To The Vietnam Veterans Memorial Wall, And More Importantly, To Those Who Visit It:
I stood before you alone on a warm, sunny August day, and fought to keep my tears to myself. I wished desperately that my father could be there too, but he was 3000 miles away, and we didn’t talk much anymore anyway. I was awed by the simplicity of your portrayal of such heavy sorrow. I was awed by how much sadness you stirred in me. There are no names on that wall that I recognize. I didn’t lose a loved one to this war, my father came home physically intact from his year in Vietnam. If he hadn’t, if his name were inscribed on your surface, I would not have been alive to stand before you, to touch your smooth granite and read the names of people I didn’t know, people I could never know.
My emotion that day was partly a reflection of my father’s feelings about you. Even though he never had the opportunity to visit you, it meant a lot to him knowing you had been built to honor those who died in the war he too had served in. The only time we ever talked about his service in Vietnam was when he shed a tear over an essay I wrote about you in sixth grade. It was such a powerful moment, and it felt a bit as though I stood before you in his honor.
But my feeling as I touched your cold, shiny surface that day was also a sadness of loss. My understanding of this war, and all wars, had come a long way since I wrote that essay in sixth grade. I feel the things that are lost to war very strongly. They are a weight on our society much greater than that of your granite slabs.
The loss of so many American lives is beyond tragic. But there are so many sad things about this war, so many more things than the loss you represent. An estimated 1,313,000 deaths occurred as a result of war in North and South Vietnam, Laos, and Cambodia just in the years between 1965 and 1974, and only a little over 58,000 of those are inscribed on your surface. At least 587,000 of those were civilians. Men, women, children. Every single one is a tragedy.

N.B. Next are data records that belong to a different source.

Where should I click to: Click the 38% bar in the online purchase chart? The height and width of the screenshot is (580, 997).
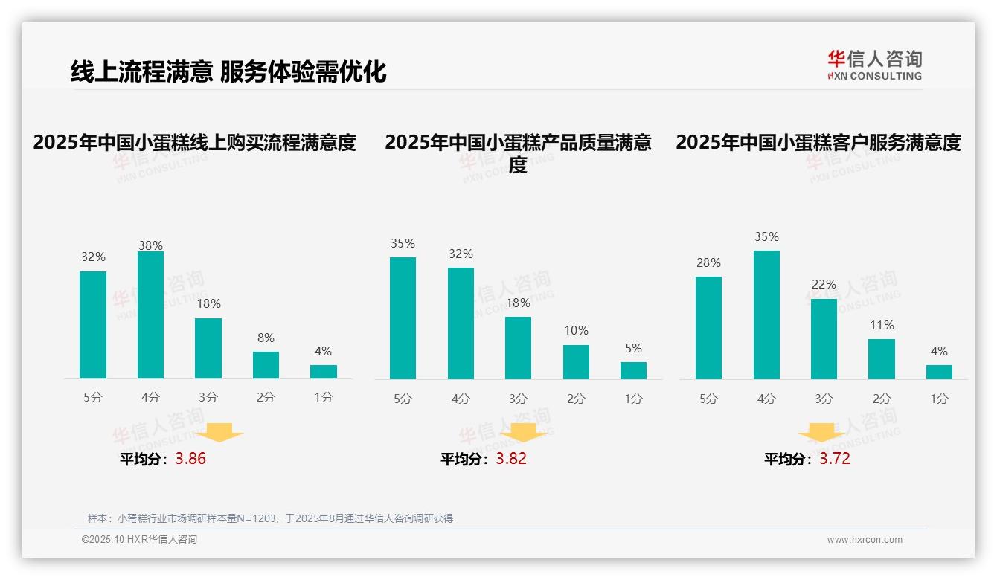click(150, 315)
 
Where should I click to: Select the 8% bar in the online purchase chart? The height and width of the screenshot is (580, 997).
click(266, 365)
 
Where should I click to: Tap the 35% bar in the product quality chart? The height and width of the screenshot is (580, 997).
click(403, 318)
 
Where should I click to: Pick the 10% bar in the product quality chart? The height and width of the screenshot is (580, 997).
click(576, 362)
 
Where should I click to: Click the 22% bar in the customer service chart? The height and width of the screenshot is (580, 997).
click(824, 339)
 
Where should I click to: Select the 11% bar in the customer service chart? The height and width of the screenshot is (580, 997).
click(882, 359)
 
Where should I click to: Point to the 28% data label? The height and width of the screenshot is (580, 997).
click(708, 262)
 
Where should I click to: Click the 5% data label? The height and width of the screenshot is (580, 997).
click(633, 348)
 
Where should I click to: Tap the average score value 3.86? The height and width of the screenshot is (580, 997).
click(190, 459)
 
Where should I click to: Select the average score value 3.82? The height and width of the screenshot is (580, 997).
click(511, 459)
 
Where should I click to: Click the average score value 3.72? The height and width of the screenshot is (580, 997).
click(835, 459)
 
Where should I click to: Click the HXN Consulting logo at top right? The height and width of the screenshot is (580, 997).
click(874, 65)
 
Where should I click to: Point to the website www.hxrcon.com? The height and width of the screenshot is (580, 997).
click(865, 540)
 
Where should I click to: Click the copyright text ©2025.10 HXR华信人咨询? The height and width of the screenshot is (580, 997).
click(139, 540)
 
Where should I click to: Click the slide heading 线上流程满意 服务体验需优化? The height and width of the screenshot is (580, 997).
click(228, 71)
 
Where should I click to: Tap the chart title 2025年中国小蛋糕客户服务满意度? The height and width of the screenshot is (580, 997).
click(818, 142)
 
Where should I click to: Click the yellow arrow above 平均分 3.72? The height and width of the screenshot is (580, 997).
click(821, 434)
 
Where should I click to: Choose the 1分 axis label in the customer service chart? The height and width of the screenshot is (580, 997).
click(939, 399)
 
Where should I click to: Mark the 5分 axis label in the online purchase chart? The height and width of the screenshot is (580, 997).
click(93, 398)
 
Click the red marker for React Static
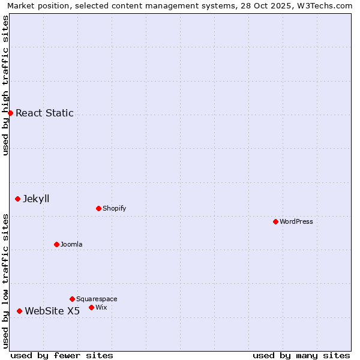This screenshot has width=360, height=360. [x=10, y=113]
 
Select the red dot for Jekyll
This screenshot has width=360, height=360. [x=17, y=199]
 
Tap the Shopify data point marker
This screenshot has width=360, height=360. [x=98, y=208]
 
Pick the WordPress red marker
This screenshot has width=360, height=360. [x=275, y=221]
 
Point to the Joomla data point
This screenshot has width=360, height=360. [x=56, y=244]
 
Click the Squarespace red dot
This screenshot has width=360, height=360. [x=72, y=299]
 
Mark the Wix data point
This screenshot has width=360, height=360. [x=91, y=307]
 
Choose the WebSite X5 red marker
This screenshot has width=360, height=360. [x=19, y=311]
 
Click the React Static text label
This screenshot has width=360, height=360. [x=44, y=113]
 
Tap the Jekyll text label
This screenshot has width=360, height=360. [x=36, y=199]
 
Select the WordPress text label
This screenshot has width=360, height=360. [x=296, y=221]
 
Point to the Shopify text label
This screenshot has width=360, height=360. [x=114, y=208]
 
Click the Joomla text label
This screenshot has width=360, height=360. [x=71, y=244]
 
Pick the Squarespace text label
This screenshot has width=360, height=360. [x=97, y=299]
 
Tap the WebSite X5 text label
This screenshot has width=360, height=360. [x=52, y=311]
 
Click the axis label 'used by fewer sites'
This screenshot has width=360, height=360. [x=62, y=355]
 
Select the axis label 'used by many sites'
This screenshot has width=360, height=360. [x=301, y=355]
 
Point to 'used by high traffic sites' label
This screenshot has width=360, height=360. [x=5, y=85]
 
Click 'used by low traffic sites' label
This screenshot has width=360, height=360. [x=5, y=281]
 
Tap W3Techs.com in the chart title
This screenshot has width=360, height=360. [x=328, y=5]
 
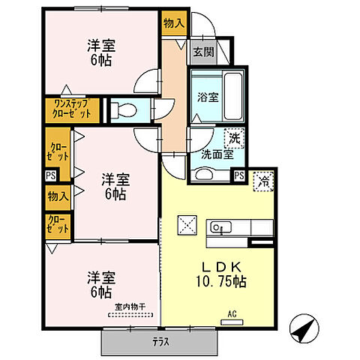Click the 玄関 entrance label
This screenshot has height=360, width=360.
click(202, 52)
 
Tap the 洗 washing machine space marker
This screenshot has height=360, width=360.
click(235, 138)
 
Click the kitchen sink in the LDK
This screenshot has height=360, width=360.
click(218, 226)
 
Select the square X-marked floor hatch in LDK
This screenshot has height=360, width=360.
click(186, 226)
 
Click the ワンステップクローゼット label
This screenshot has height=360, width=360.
click(71, 109)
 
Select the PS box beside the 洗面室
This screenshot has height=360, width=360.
click(239, 176)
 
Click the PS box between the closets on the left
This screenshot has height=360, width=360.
click(50, 176)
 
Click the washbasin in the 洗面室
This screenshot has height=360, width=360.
click(205, 174)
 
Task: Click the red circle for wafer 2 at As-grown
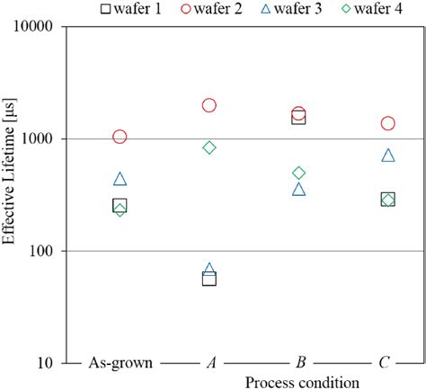click(120, 137)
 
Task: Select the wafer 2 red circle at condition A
click(209, 105)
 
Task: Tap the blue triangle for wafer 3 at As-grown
click(120, 180)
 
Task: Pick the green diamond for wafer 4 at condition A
click(209, 147)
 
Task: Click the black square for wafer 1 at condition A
click(209, 279)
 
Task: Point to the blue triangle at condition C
click(388, 155)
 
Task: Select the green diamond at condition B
click(299, 173)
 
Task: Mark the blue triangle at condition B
click(299, 190)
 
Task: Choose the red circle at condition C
click(388, 123)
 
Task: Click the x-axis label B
click(299, 363)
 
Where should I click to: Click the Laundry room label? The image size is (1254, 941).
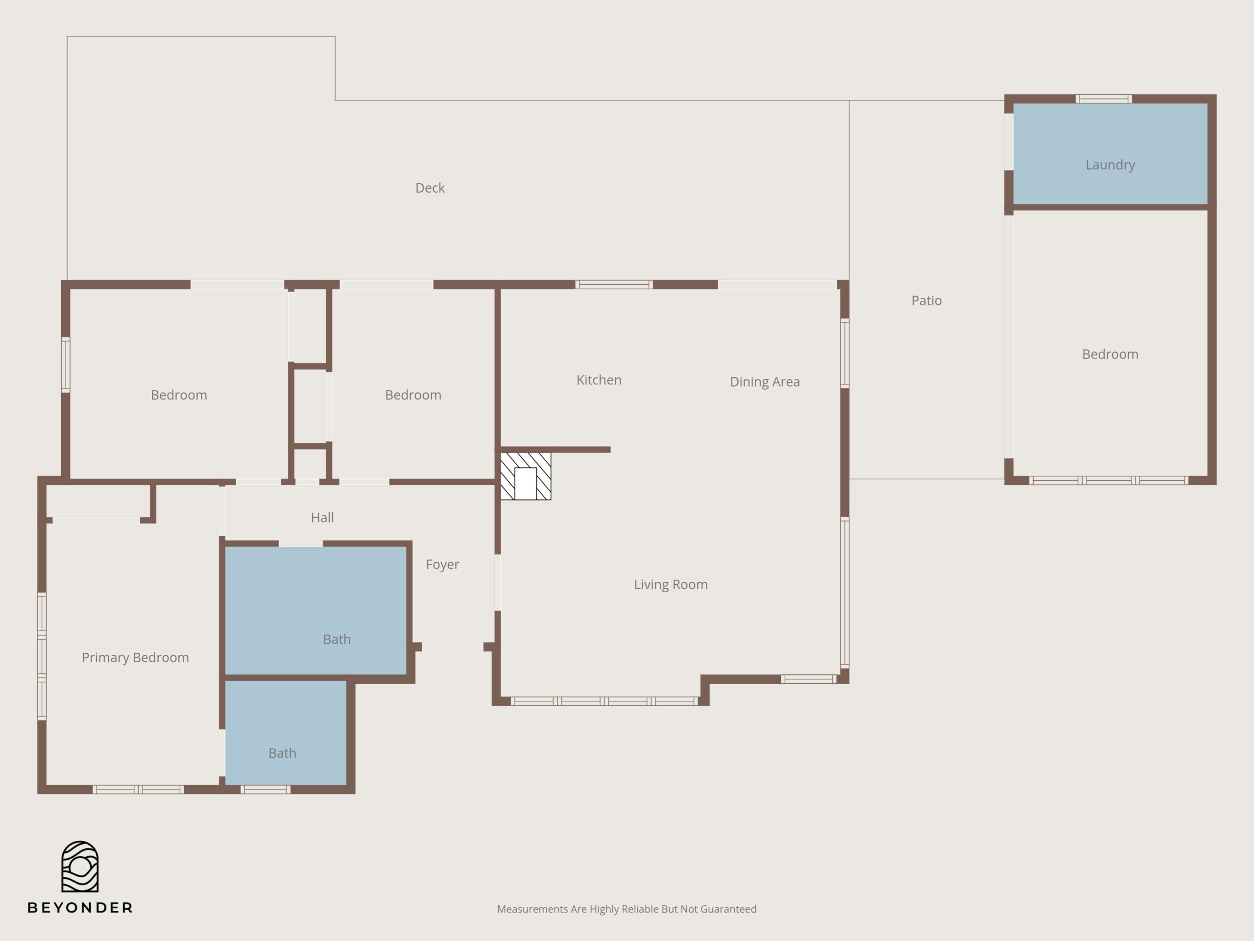pyautogui.click(x=1110, y=165)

And people continued to die after 1975, they are still dying as a result of this war. We left behind a legacy of un-exploded ordinance, waiting for innocent people to stumble upon them. We left behind a legacy of people poisoned by Agent Orange. We left behind a legacy of refugees and instability in many of these countries resulting in more death, more destruction. Those names are not on your surface.
And those who came home to America? They were left alone to face what they had done, what they had seen, what they had experienced, what they had suffered. How many, unable to deal with their horrors, took their own lives? How many also suffered from the toxic effects of Agent Orange? Where are their names on your surface?

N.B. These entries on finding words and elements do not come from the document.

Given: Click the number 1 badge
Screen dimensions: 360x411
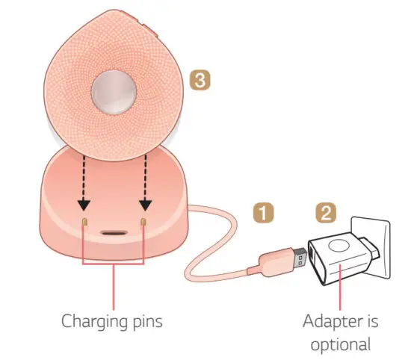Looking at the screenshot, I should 262,212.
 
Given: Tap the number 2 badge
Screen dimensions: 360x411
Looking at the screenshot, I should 325,212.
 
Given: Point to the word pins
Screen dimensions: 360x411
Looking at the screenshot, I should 143,323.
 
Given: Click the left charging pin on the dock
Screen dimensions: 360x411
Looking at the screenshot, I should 84,223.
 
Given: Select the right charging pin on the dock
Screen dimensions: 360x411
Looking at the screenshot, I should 144,223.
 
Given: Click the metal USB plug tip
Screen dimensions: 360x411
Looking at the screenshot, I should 296,258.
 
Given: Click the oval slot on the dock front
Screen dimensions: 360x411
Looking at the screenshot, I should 114,232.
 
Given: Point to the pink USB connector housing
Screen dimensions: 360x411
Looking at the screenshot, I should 272,261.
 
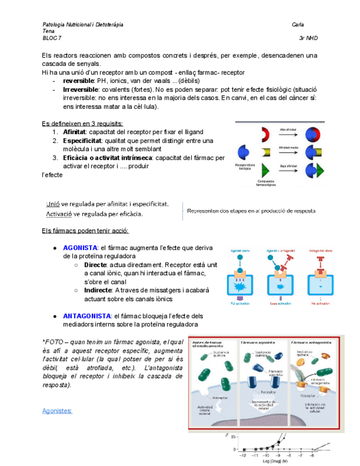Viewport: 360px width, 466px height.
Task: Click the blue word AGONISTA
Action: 80,248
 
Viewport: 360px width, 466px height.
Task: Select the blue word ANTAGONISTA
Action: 86,316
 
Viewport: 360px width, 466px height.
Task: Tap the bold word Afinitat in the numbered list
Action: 75,132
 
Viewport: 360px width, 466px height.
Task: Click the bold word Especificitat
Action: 83,141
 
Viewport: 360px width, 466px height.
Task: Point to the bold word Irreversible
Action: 81,90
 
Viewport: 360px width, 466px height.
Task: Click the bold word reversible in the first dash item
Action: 80,81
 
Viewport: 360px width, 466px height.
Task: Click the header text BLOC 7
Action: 52,38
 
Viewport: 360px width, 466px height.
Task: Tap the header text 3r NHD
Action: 308,38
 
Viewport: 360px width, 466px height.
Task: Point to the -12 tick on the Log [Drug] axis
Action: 242,456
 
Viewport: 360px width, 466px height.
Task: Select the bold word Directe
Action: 96,265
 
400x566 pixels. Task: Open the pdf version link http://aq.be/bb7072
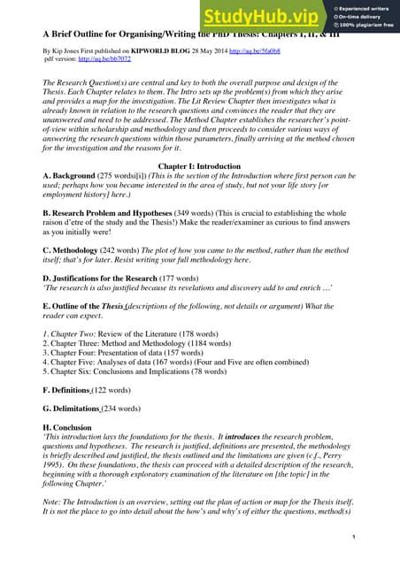click(x=106, y=61)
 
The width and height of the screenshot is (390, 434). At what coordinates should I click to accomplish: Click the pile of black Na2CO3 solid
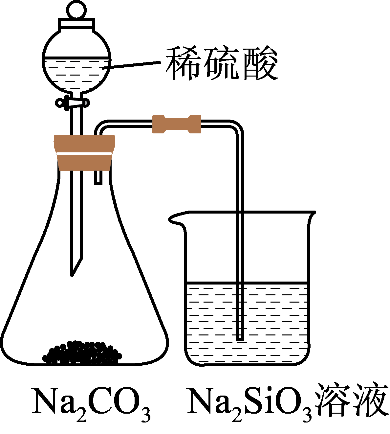click(82, 353)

Your moving simplicity leaves out so much, as if to excuse our ignorance in this nation of the devastating effects our wars have on generations of Americans, and on generations of people around the world, and on the world itself. As if war, and soldiers dying, is as clean as your shiny wall and the simple white crosses of Arlington Cemetery.

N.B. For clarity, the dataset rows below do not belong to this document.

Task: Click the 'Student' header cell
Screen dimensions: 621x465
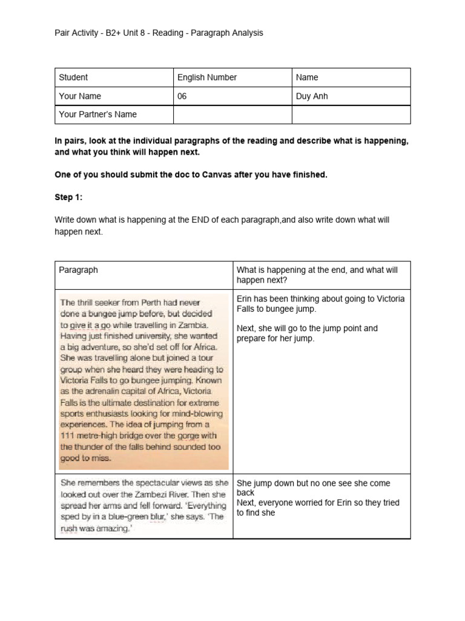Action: click(x=73, y=78)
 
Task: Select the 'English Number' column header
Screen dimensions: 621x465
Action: click(x=206, y=78)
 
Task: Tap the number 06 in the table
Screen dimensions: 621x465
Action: click(x=182, y=96)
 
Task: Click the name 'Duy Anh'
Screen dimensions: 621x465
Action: click(x=312, y=96)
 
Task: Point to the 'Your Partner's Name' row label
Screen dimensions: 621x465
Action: click(x=97, y=114)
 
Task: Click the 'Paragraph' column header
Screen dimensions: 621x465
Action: click(x=78, y=270)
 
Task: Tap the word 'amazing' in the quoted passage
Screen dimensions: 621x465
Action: click(x=116, y=527)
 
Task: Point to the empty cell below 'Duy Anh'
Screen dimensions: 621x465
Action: click(x=351, y=114)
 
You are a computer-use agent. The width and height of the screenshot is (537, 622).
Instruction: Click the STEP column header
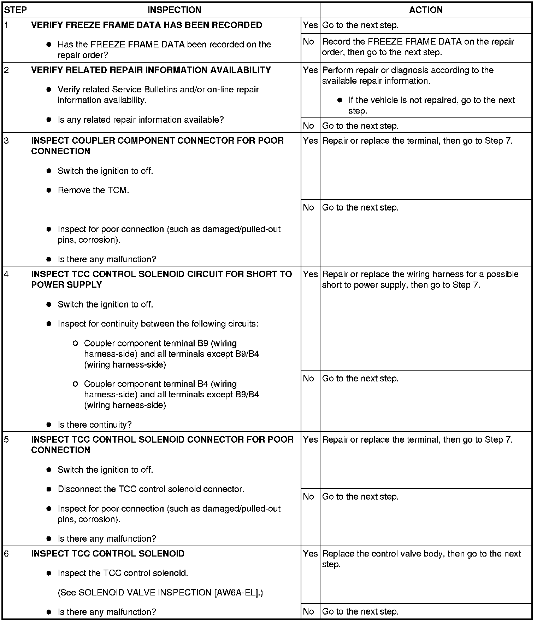[16, 10]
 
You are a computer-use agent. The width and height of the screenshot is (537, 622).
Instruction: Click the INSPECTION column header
[175, 10]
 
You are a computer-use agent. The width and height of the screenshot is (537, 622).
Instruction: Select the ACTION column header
[426, 10]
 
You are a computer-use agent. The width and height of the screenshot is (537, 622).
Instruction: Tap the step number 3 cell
[7, 141]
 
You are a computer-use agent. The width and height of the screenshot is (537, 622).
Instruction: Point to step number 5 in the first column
[7, 439]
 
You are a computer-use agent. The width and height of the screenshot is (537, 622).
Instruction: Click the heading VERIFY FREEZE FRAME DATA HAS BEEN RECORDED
[147, 25]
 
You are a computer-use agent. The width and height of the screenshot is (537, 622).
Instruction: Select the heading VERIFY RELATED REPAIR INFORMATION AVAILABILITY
[151, 70]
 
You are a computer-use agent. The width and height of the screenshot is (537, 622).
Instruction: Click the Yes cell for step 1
[310, 25]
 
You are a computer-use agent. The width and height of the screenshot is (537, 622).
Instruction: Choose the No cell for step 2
[308, 126]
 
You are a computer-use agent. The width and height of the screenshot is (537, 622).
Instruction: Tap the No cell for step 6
[308, 611]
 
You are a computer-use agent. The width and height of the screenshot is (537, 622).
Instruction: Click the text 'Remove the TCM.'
[93, 190]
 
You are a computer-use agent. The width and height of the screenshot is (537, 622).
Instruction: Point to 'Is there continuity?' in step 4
[94, 425]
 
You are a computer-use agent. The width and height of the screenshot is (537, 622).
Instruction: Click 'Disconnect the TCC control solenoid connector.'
[151, 489]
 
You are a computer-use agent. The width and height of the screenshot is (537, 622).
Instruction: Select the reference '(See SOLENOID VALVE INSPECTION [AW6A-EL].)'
[160, 592]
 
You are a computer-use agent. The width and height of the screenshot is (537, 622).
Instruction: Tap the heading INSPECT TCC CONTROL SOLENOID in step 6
[108, 554]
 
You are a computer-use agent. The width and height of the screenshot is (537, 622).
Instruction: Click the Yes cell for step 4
[310, 274]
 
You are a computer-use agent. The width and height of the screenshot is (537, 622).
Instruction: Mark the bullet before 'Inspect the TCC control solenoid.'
[49, 573]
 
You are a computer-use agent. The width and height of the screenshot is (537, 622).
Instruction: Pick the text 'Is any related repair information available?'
[141, 120]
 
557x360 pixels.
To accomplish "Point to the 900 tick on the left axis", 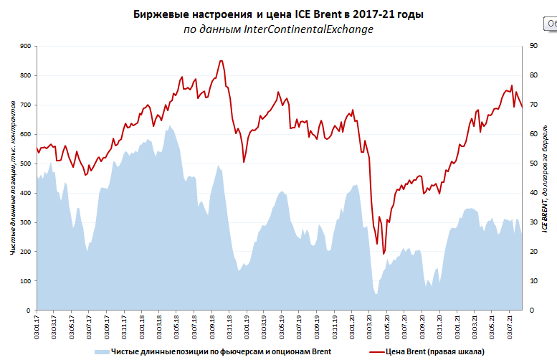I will click(x=26, y=46).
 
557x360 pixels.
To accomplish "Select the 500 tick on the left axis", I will click(x=26, y=164).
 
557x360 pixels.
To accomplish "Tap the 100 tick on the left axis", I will click(x=26, y=281).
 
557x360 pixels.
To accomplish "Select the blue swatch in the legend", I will click(x=102, y=352).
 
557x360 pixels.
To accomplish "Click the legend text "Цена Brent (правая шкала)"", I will click(x=436, y=352).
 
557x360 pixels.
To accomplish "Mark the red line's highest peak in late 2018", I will click(x=221, y=61).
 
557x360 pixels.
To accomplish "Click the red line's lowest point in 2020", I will click(x=384, y=254).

I wish the American people would see a reflection of all that loss in your surface, so we might all rise up together and bring an end to the wars and devastation our nation is waging around the globe. I wish we would honor the many who have died for the few who profit from war by refusing to fight. I wish you said that on your surface, especially to the young men and women thinking of enlisting who happen to pass you by.